Fig 3. Example of alignment robustness analysis.

In this simple example, orthologous amino acid sequences from five species were aligned using three different methods for multiple sequence alignment: Muscle, MSAProbs, and MAFFT. (A) PhyloBot maps the aligned position of every character across all alignments. Shown in red is the character map for the amino acids aligned into site 3 of the Muscle alignment. In the MSAProbs sequence alignment, these same residues are split across sites 3 and 4. In the MAFFT alignment, these residues are split across sites 3, 4 and 5. (B) PhyloBot displays the character map as pie charts expressing site identity relative to the Muscle alignment. PhyloBot will also show these maps relative to MSAProbs and MAFFT alignments.

Fig 4. Example of ancestral node robustness analysis.

In this small example with protein sequences from five species, maximum likelihood phylogenies were inferred using four different evolutionary models (JTT+GAMMA, JTT+CAT, LG+GAMMA, and LG+CAT) based on three different sequence alignment methods (Muscle, MSAProbs, and MAFFT).
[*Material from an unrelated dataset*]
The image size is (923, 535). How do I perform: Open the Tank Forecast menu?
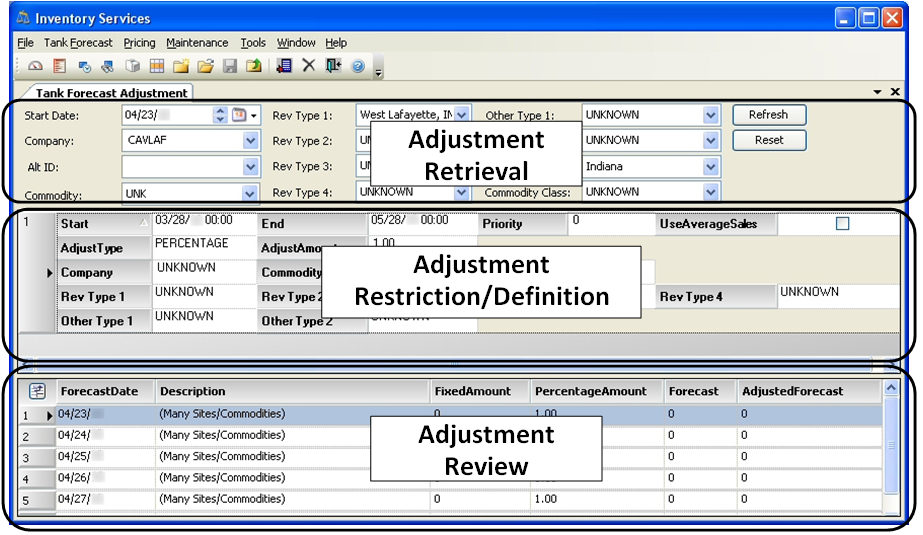[78, 43]
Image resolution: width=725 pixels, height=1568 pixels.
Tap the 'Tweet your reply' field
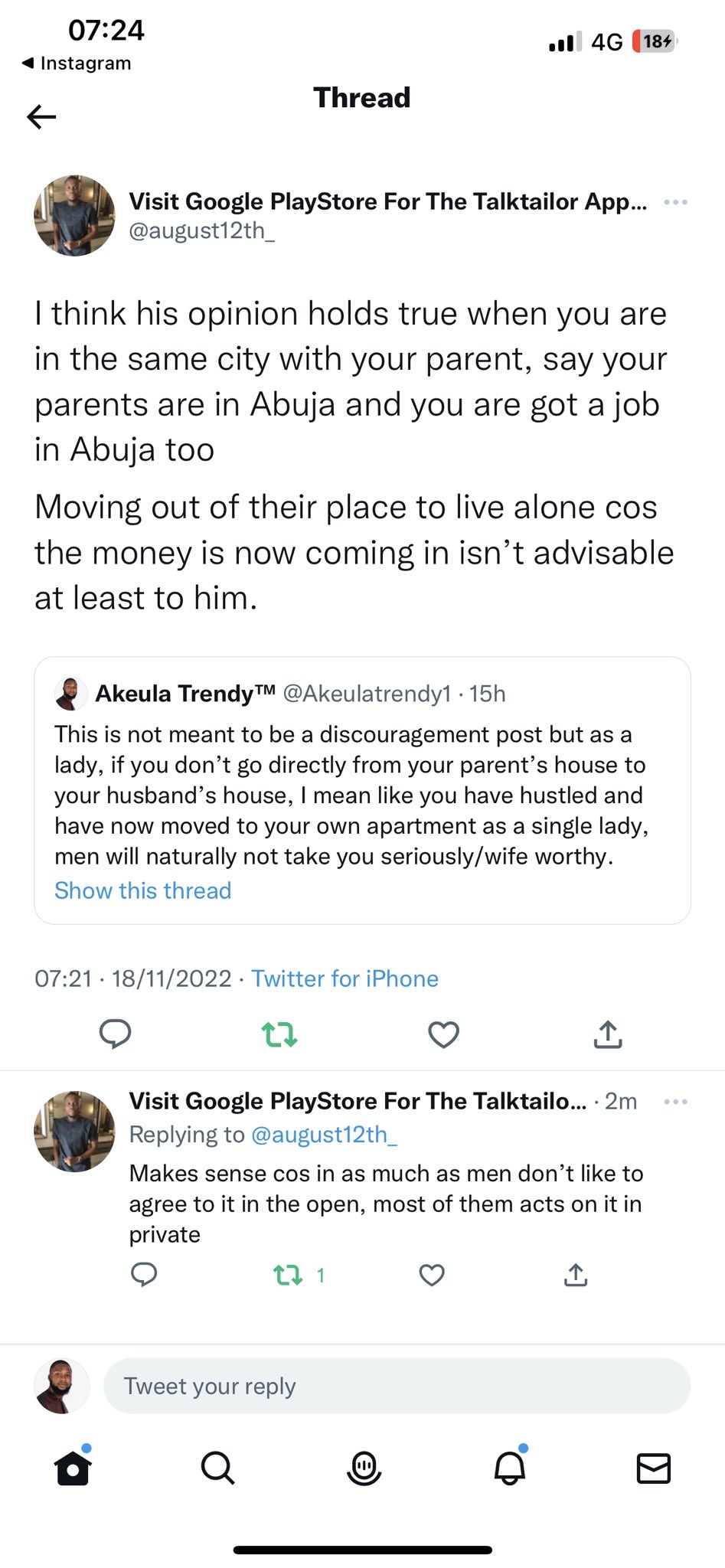click(397, 1386)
The resulting ML phylogenies disagree in their topologies, and an ancestral node in one tree may not exist in other trees. For example, shown in red is the phylogenetic node corresponding to the most-recent ancestor of H. sapiens, M. musculus, and G. gallus, with X. tropicalis and T. teleost as the outgroup. This ancestral node is not inferred to exist when using some combinations of models and methods. Specifically, the alternate phylogenies support an evolutionary hypothesis in which the sequences from G. gallus and X. tropicalis are sister to each other. PhyloBot gathers this information about all reconstructed ancestral nodes, in order to assess the extent to which an ancestor’s existence is robust across different models and methods.

Fig 5. Screenshots from the PhyloBot ancestral library viewer.
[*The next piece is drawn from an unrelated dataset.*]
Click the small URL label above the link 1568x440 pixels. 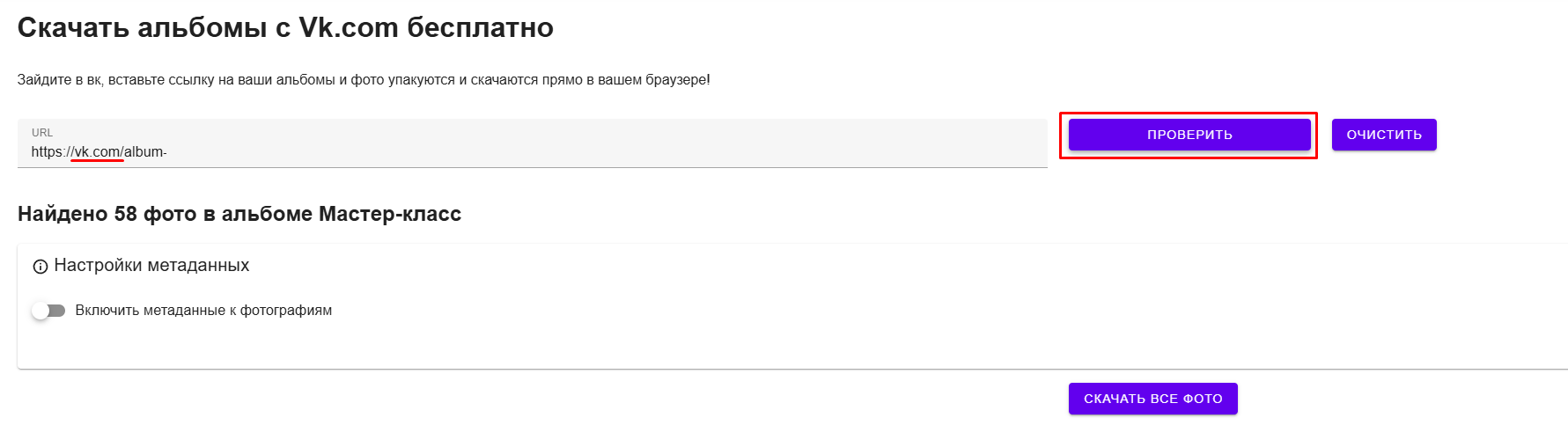(42, 133)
The images shown come from the Ancestral Library computed for the CMGC protein family [31]. (A) The library viewer displays an interactive tree for exploring reconstructed protein ancestors. Users select the maximum likelihood tree based on the alignment method and evolutionary model, and then click on ancestral nodes within that tree. (B) PhyloBot gathers summary statistics about every ancestral node. Shown here is the support summary for ancestral Node 401 in the CMGC family, reconstructed using msaprobs and PROTCATLG. The histogram bins the sequence sites of Node 401 according to their amino acid probability support. In this case, a majority of sites have support of 0.9 or greater. The line graph expresses the probability of the maximum likelihood amino acid residue, along with the second-best and third-best reconstructed residues; the line graph is a quick way to visually determine which protein domains were reconstructed with strong support. In this example, there is an unstructured region in the C-terminus that was reconstructed with low support. (C) PhyloBot shows details about every site in every reconstructed ancestor. Shown here is the probability support by site for Node 401 in CMGC. Users can optionally map this data to extant sequences. For example, here a user selected Homo sapiens CDK6. In the table the first column displays the sequence site in the MSAProbs alignment, the second column expresses the site number and best amino acid state in the reconstructed ancestor Node 401, the third column expresses the site number and amino acid state in Homo sapiens CDK6, the fourth column expresses the full probability distribution of all amino acid states reconstructed at that site in Node 401.